The Association for Women in Sports Media (AWSM) is an American volunteer-managed, 501(c)(3) nonprofit organization founded in 1987. It serves as a support network and advocacy group for women working in sports writing, editing, broadcast and production, and public and media relations. The organization has more than 700 members, including both professionals and students aspiring to careers in sports media.

== Studies involving members of the Association for Women in Sports Media ==

Research involving AWSM members has explored the experiences of women working in sports media. A study conducted by Indiana University students found that while many members felt fairly treated, some reported disparities in assignment opportunities—particularly when covering men’s sports. The study highlighted that unequal access to high-profile work remained a concern among women in the field.

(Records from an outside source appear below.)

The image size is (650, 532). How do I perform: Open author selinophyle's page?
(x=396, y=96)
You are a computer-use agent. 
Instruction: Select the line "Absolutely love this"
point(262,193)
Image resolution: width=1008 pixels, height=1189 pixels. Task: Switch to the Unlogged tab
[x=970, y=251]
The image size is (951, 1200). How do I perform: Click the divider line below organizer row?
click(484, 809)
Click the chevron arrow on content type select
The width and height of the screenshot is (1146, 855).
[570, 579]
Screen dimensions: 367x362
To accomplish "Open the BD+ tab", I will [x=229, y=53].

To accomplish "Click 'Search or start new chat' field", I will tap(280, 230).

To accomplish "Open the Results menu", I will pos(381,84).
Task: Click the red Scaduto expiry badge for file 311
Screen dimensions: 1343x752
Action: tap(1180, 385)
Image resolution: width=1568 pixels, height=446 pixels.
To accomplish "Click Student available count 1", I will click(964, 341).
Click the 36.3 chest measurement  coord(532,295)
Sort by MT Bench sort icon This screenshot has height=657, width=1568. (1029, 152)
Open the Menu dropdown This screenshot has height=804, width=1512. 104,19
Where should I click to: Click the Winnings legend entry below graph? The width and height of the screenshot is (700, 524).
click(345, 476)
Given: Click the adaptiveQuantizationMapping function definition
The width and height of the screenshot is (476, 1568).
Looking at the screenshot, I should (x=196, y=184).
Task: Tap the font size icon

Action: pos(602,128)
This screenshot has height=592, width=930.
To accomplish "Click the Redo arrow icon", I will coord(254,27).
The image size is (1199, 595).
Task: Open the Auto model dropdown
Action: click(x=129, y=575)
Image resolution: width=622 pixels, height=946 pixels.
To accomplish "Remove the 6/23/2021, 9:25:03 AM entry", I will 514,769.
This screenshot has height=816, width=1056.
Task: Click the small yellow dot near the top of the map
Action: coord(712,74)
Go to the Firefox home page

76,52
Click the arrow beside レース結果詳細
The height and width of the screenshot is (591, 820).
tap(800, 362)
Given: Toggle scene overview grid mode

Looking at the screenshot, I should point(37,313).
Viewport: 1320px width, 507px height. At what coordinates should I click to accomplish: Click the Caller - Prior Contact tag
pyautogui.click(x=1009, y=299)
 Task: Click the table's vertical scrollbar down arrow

Another study surveyed 200 AWSM members and found that increasing the number of women in sports media positively impacts the visibility of women’s sports in coverage. The survey also revealed that many women have become accustomed to the male-dominated industry culture and are motivated to meet or exceed the standards set by their male colleagues.

Coverage of AWSM’s student chapters has also highlighted the organization’s impact. For instance, the Penn State chapter was recognized for offering mentorship, workshops, and networking opportunities to women aspiring to work in sports journalism. These programs serve as a stepping stone for many students preparing to enter the industry.